The 'Unroutinary' Routine

One time during briefing, we were asked if we consider being a flight attendant a routine profession. That made me think. Now that I am flying for four years now, I am certain to the answer to that question. Yes it is a routine, in an 'unroutinary' way. Let me just pretend that the word exists in the dictionary. :)

We basically do almost the same thing every time we fly. 

1. We participate in pre- flight briefings with the supervisors and/or pursers and cockpit crew to establish relationship and communication prior to starting the flight. This is where introduction is being done, refresh ourselves with emergency procedures, discuss flight details and cabin conditions. 
2. We go through immigration, customs and body checks.
3. We reach the aircraft and stow our bags to the compartments.
4. We conduct pre- flight check of doors, emergency equipment and everything else in the cabin and galley like ovens, coffee makers, chillers to make sure everything are working.
5. Once all the ground staff (catering, cleaners, maintenance) are out of the aircraft, we start our security check to make sure there are no suspicious items on board. We open compartments, crew rest areas, lavatories and its mini- compartments, carts, under the seats and everywhere else our hands could reach and and eyes could see. 
6. We board passengers with a smile, guide them to their seats and assist as much as we could.
7. When the boarding is complete, we start our ground services like giving out towels or refresher tissues.
8. When the screens are not working for passengers to see the safety demonstration from there, we manually demonstrate the use of safety equipment (seat- belts, oxygen masks in case of decompression, life-vest when flying over water, exits, and safety cards).
9. We secure the cabin for take off (seat- belts fastened, tray tables stowed, seat- backs upright, window shades open). We ensure bags are secured properly (under the seat or in the overhead compartment) and see to it that aisles and emergency exits are free of obstruction. Galleys are to be secured as well. Carts secured and compartments latched and locked. 
10. We take our seats for take off.
11. When the seat- belt sign is off, we start our services (newspapers, headsets, giveaways, child and infant gifts, landing cards, beverage, meals/ sandwiches, coffee/ tea, collection, candies).
12. For the remaining duration of the flight, we attend to passenger's needs and requests. We keep the aisle and lavatories clean.
13. When the seat- belt sign comes on for landing, we do the same thing as No. 9.
14. We take our seats for landing.
15. After everyone has deplaned, we ensure no one leaves anything behind. 

Those things all the time! Now what makes me consider my job as unroutinary? The answer is 'everything in between'. Now I will use I, instead of we. :)

1. The schedule- It's not a fixed 9- 5 during the day or a fixed shift at night. I wake up and sleep anytime of the day depending on the time of my flight.

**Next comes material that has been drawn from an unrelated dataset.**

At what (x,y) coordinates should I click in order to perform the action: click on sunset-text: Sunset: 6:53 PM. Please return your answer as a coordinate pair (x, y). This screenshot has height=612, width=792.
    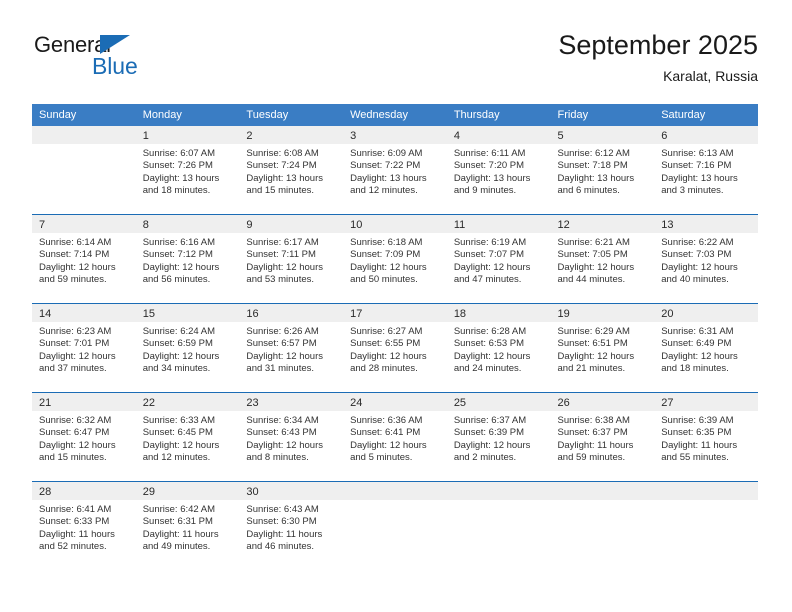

If my flight requires me to prepare at 8 in the evening, I will try to sleep in the day. 
2. The people I fly with is not the same everyday. Some are colleagues I've already flown with. Some are people I'm flying with for the first time. It's nice to reconnect with the old crew and learn something from the new ones.
3. Pre- flight checks and security checks are things I never consider routine. I do it as thorough as I could. I don't want to put my flight to a certain danger because of my own negligence towards my roles.
4. Passengers are something new each time- a hundred and twenty for the smallest plane and almost three- hundred for the biggest one. Someone will be unruly. A few will try to irritate you. I will give them the treatment they still deserve but makes face when I'm hiding in the galley. :D Some would smile back and say thank you. I think I deserve that. While the rest will remain silent throughout the flight. I handle different passengers in many different ways, basing on the situation. And sometimes that way of handling may not work to a different person. 
5. During the flight, I sometimes face colleagues who are difficult to deal with and I have to deal with them, anyway. :)
6. Death on board, rejected take- off, fire and/or smoke cases, decompression, unlawful seizure of the aircraft, bomb on board, emergency landing and/or ditching, and all other cases are things I was trained initially and every year. I know what to do by heart but I don't get to face them everyday (God forbid!) to make me skillful. 

The list may not end from there.

For me, to be unroutinary, it takes to have full responsibility to the serious matters (safety) and be accommodating, flexible, happy and spontaneous to the rest of the flight. 

I realized any other jobs shouldn't be considered routine but it all depends on someone's personality, preferences and likes or dislikes. If anytime you feel like you have a regular way of doing things in a particular order and you get bored to the way things are always done the same way, that means you are stuck. Try to change the pattern and try to do things differently, sometimes or when needed.